We use these tricks so my family can eat takeout once or twice a week, if it’s crazy and still not feel conflicted when friends at the park suggest ordering pizza. And someday, when she’s out with her friends, and I’m not there to look over her shoulder, she will know how to make good choices.
Use the tools
I have provided two templates to help you keep track of your restaurants and orders.
The first is a List of Favorite Restaurants
Write down your account info, so that others can order, and so that you have it if you lose the menu. Gather the names of local places and their numbers, if they don’t have a take-home menu. I will even write down a restaurant we don’t like, with a line through it, so we don’t make the same mistake again.
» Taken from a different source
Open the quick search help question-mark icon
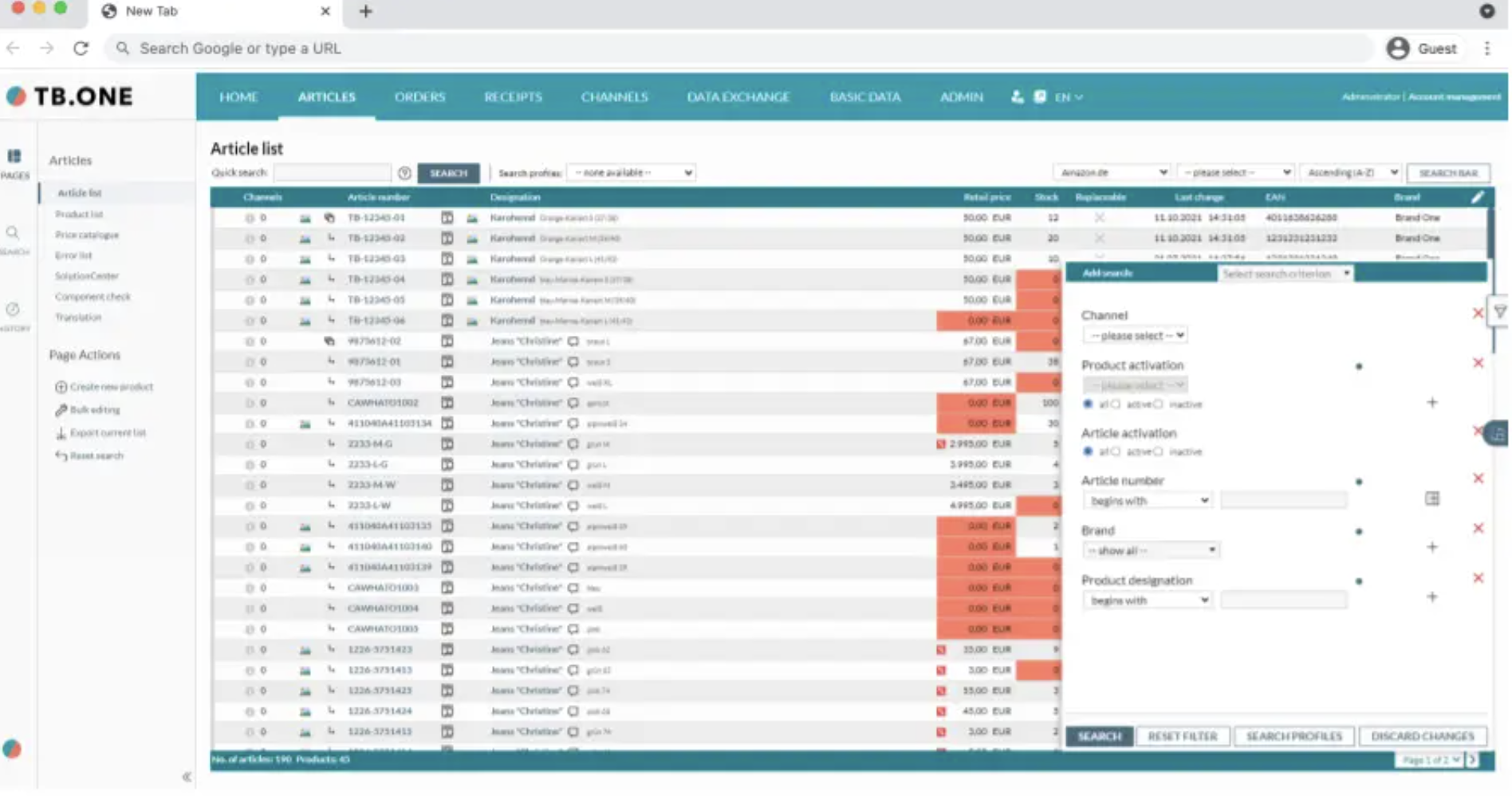1512x804 pixels. pyautogui.click(x=405, y=172)
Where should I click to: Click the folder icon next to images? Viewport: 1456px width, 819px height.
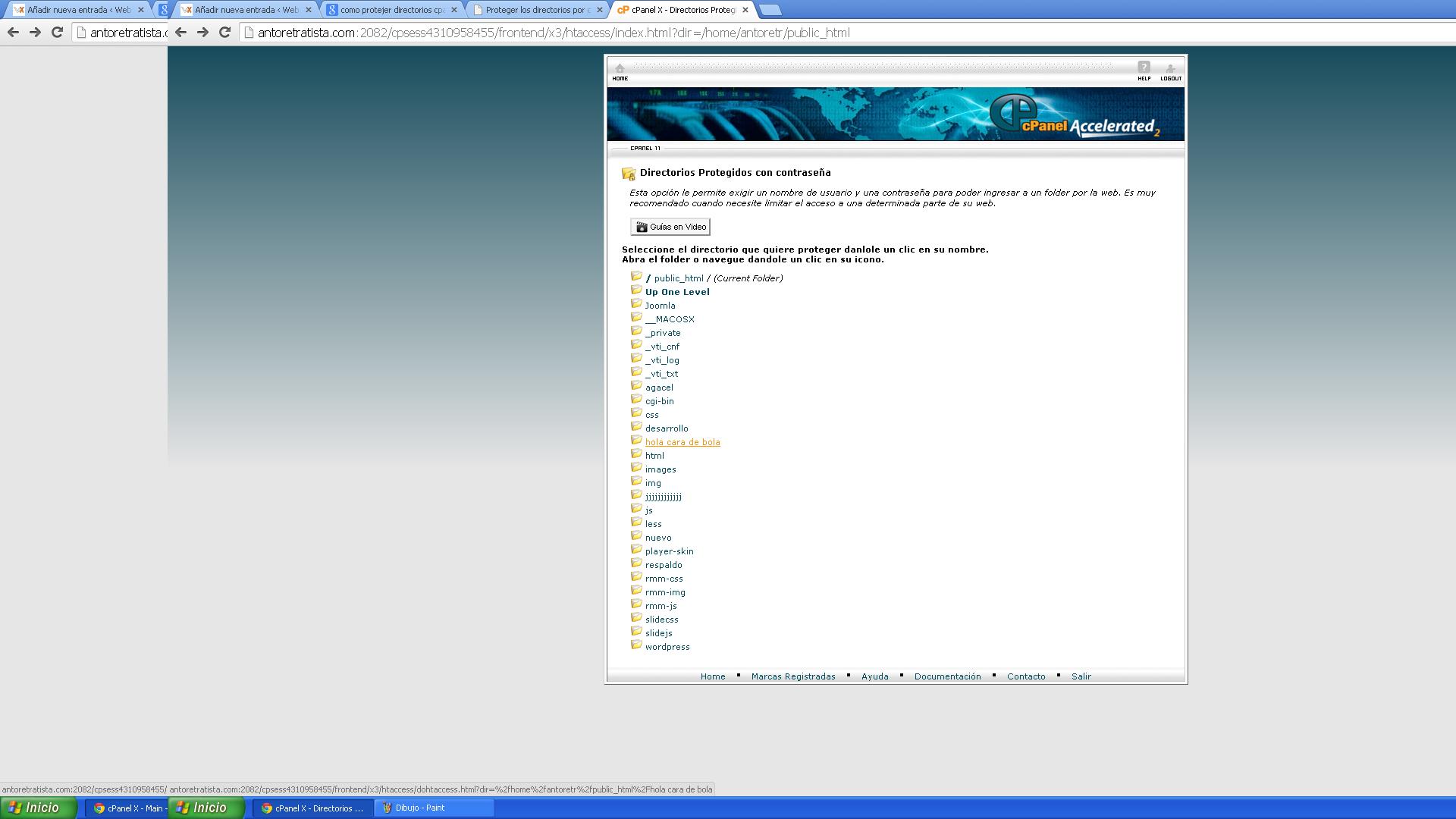636,468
The other is a List of Favorite Orders (organized by restaurant)
The next time you are ordering in, jot down what you liked from the restaurant. Or if you are browsing a new place, write down what interests you. There are two sections, one for individual meals where everyone orders their own dish and family style – like Chinese food, where you order for everyone. Specify the restaurant name down the side.
Print several copies of each and put them in the meal planning section of your Meal Binder, put an envelope or pocket directly behind and label the section Fast Food. Now when you are meal planning for the week, include 1 or 2 of these choices in your plan.